Robertofg (Geotechnical)
10 Nov 05 9:43
When you have a fixed connection between the pile and pile cap, a moment develops at the top of the pile due to the restrain that the cap imposses on the rotation of the top of the pile.  If you have a free ended pile (pinned connection), the pile will rotate freely at its top about the axis perpendicular to the application of the lateral load and consequently, the slope will be different to zero and the moment will be zero.  It helps if you think of it as a beam, the difference between fixed end and pinned connection at the pile cap is the same as having a beam fixed at one end and pinned at the other or a simply supported beam (pinned at both ends), when you restrict the rotation at the top of the pile a moment force appears to balance the moment at the fix connection in order to maintain static equilibrium.  Now the thing is, the magnitude of the moment at the top of the pile depends on the deflected shape of the pile which in turns depend on the lateral soil resistance, so in theory, the structural engineer should calculate the moment after you complete your lateral analysis. The way structural engineers calculate the moment at the top of the pile is with a column analogy, modeling the pile as a column fixed at the pile cap and fixed at the pile point of fixity, that is why structural engineers always request that you provide them with the location of the point of fixity.  I have not worked with LPile so I am not familiar with its output, but other simmilar programs (such as Florida Pier now known as FB-Pier) will give you the moment force throughout the pile.  This moment is not necessarily equal to that calculated by the structural because is estimated using a different approach      
jxzohio (Geotechnical)
13 Nov 05 22:35
I use LPILE Plus 4.0 quite often.  It is correct to select boundary condition #2 'Shear and Slope' for fixed-head condition (slope =0).  You can not input moment in the LPILE program for fixed-head conditions.  I thought about this before when I first used this software.  I agree with TTK that there should be NO applied moment if you assume fixed-head condition.  The reason is that any moment applied to the concrete cap will be converted to compressive and uplift axial loads of piles in a pile group.  That explains that one row of piles although capped in a concrete cap is not having "fixed-head" condition in the perpendicular direction.

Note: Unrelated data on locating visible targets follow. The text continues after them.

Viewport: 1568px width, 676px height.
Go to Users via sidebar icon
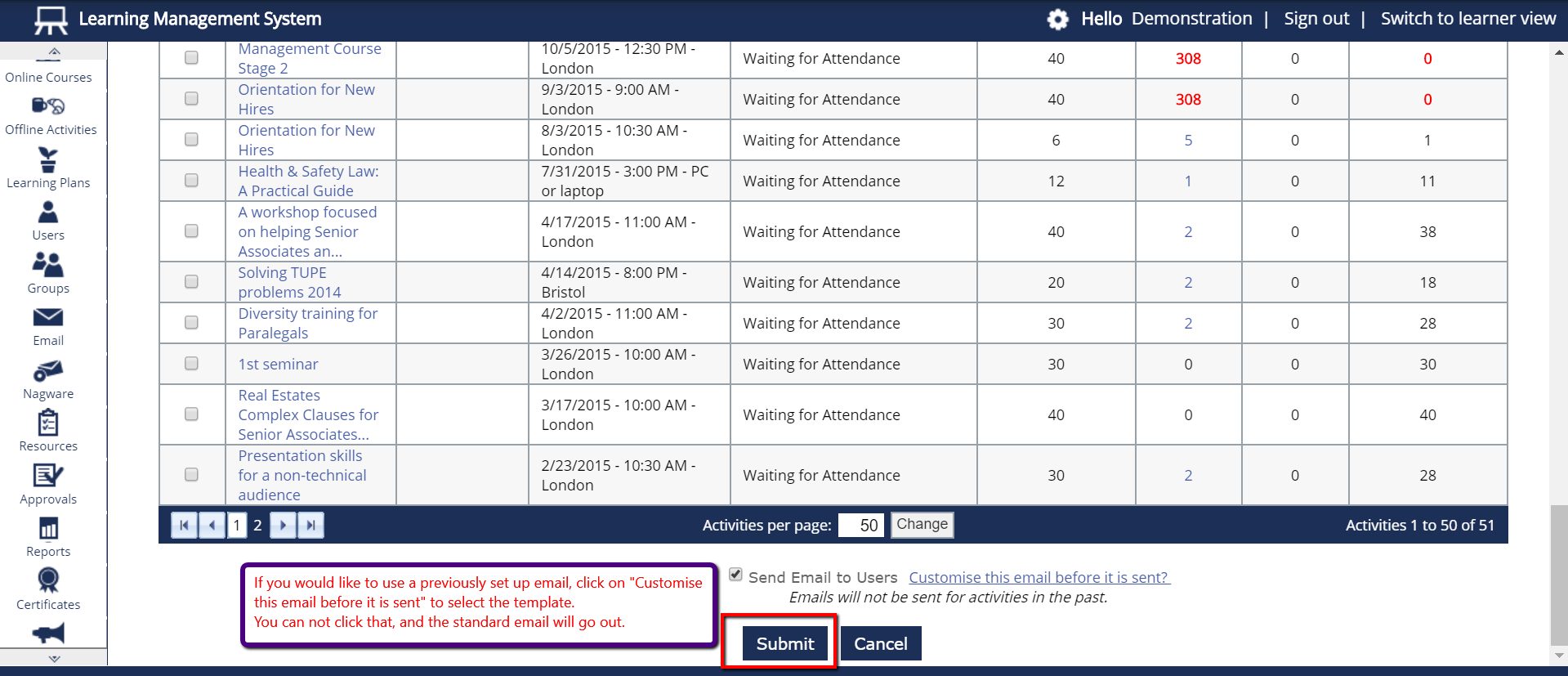tap(48, 213)
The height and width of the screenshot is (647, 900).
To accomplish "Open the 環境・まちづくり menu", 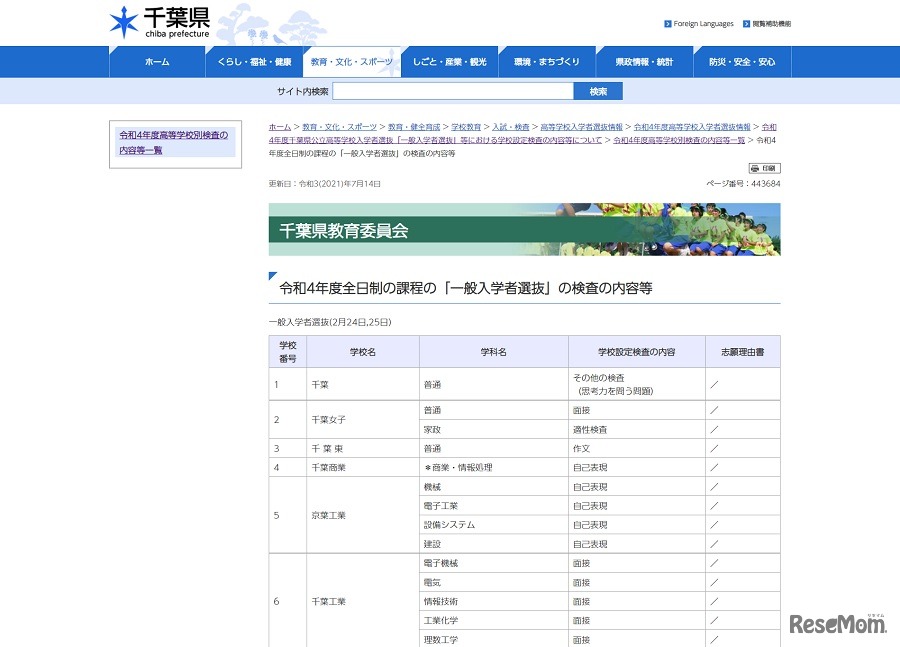I will pyautogui.click(x=546, y=61).

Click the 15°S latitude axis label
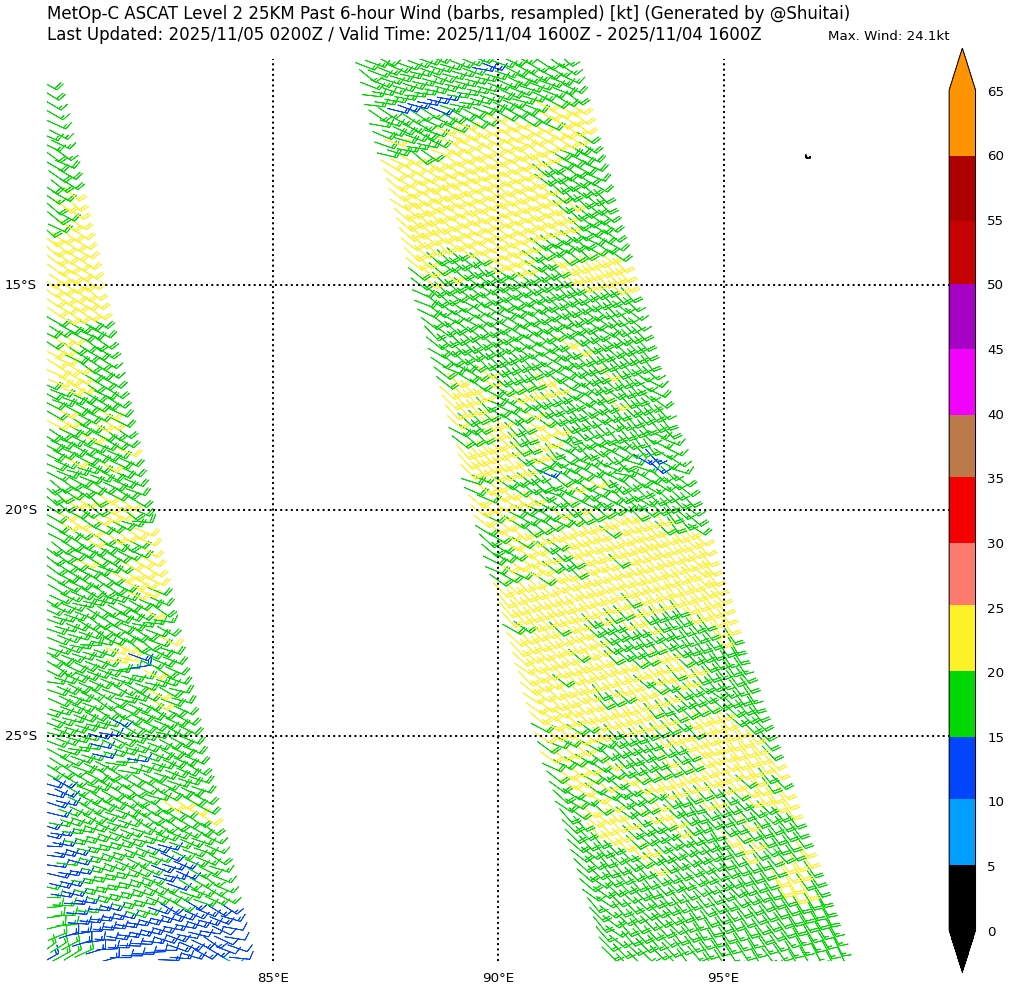pos(20,285)
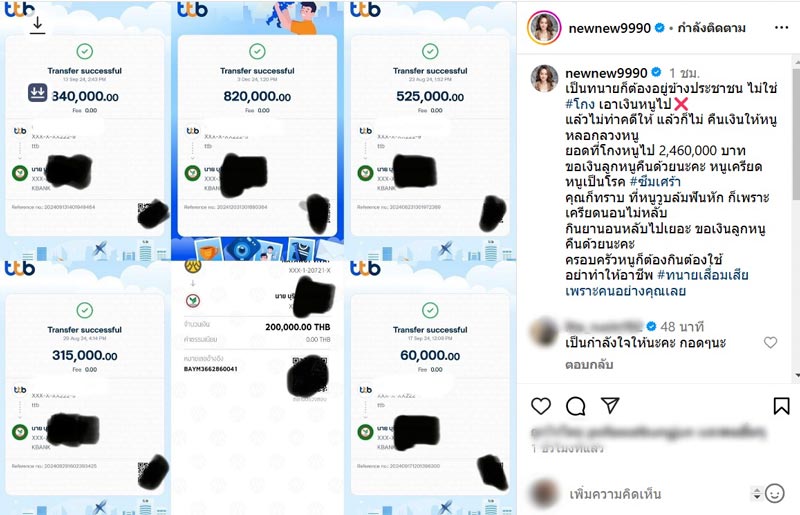
Task: Open newnew9990 profile picture in header
Action: 544,28
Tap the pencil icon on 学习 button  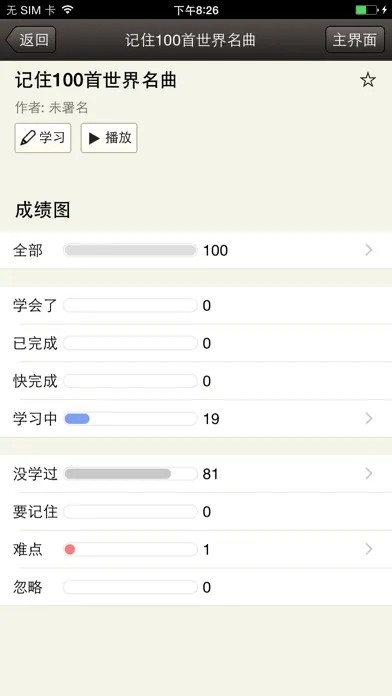(x=28, y=138)
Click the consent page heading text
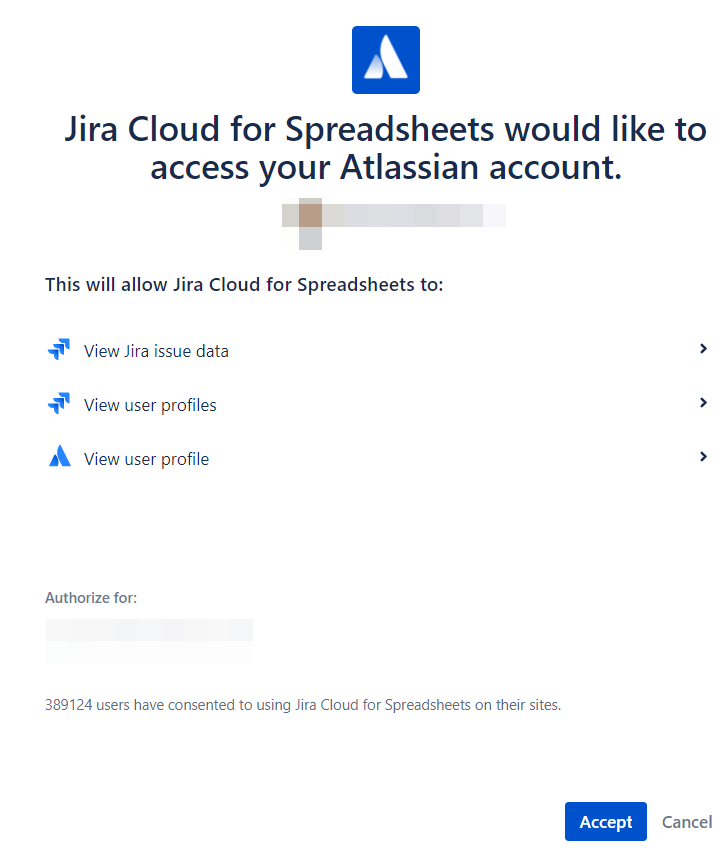722x848 pixels. pyautogui.click(x=386, y=148)
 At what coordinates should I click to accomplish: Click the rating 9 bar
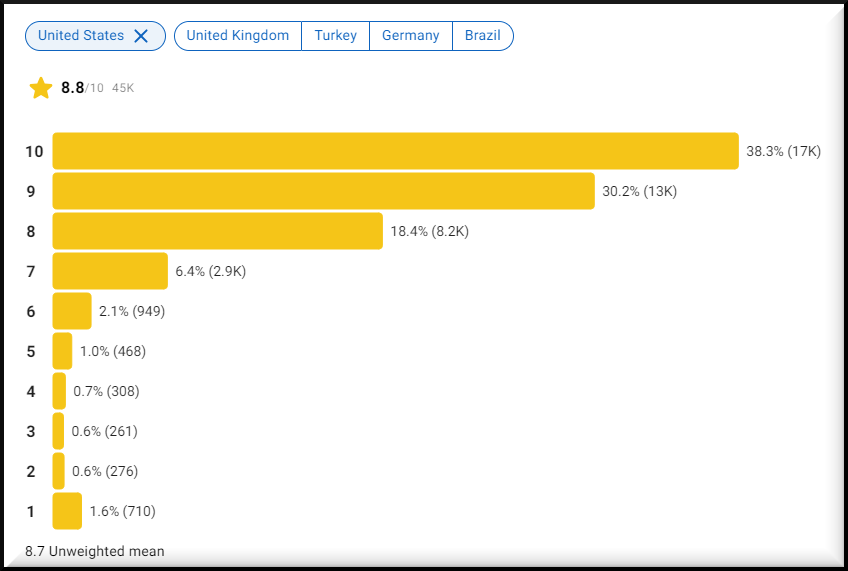pos(323,191)
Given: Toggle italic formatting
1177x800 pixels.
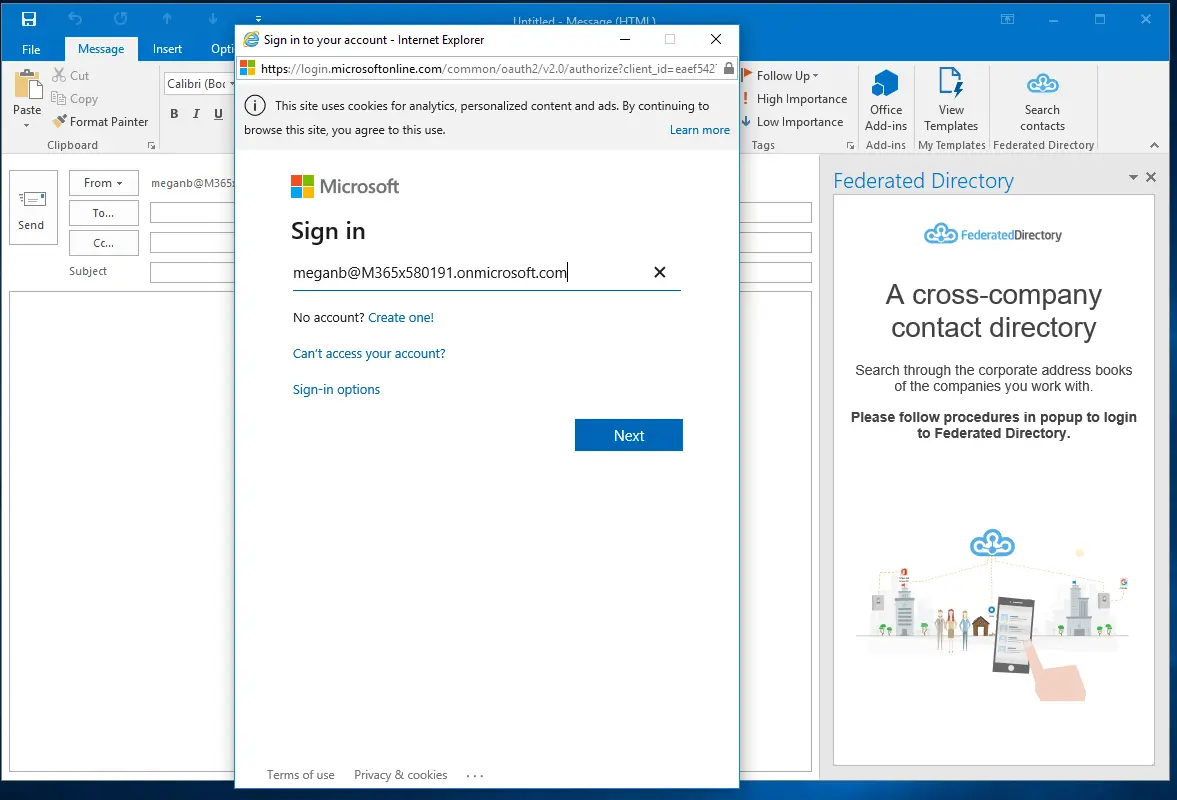Looking at the screenshot, I should point(196,113).
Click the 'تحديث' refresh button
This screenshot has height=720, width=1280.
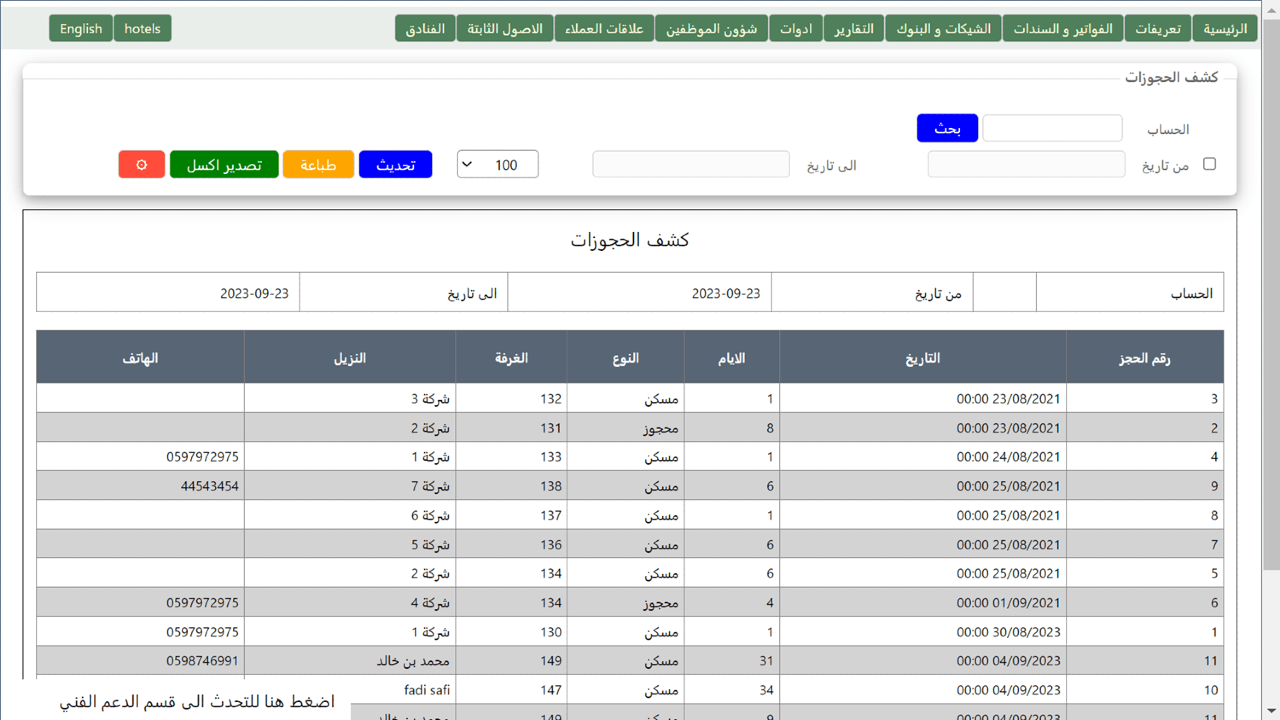click(395, 165)
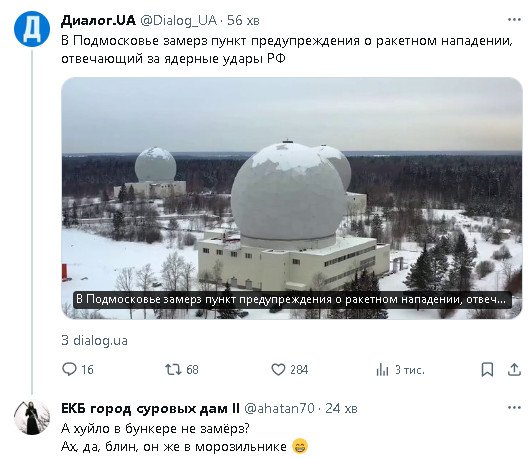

geotechnist (Geotechnical)
3 Dec 05 15:29
I have also found LPILE not the easiest to use.  My firm has recently purchased a program called PYGMY, which was written by Dr. Doug Stewart and is marketed and supported by GSS (http://www.geotechsolutions.net).  Both the manual and the prgram are very user-friendly.

Jake
dmoler (Geotechnical)
5 Dec 05 7:46
I got the new LPILE Version 5 Plus, since this thread started, and I find it really easy to use.
cyclinggeo (Geotechnical)
5 Dec 05 20:32
What are your thoughts regarding large diameter shafts and using L-Pile?  My understanding is that L-pile is more geared for "smaller" diameter shafts (slender elements).  Any thoughts on the strain-wedge method of analysis?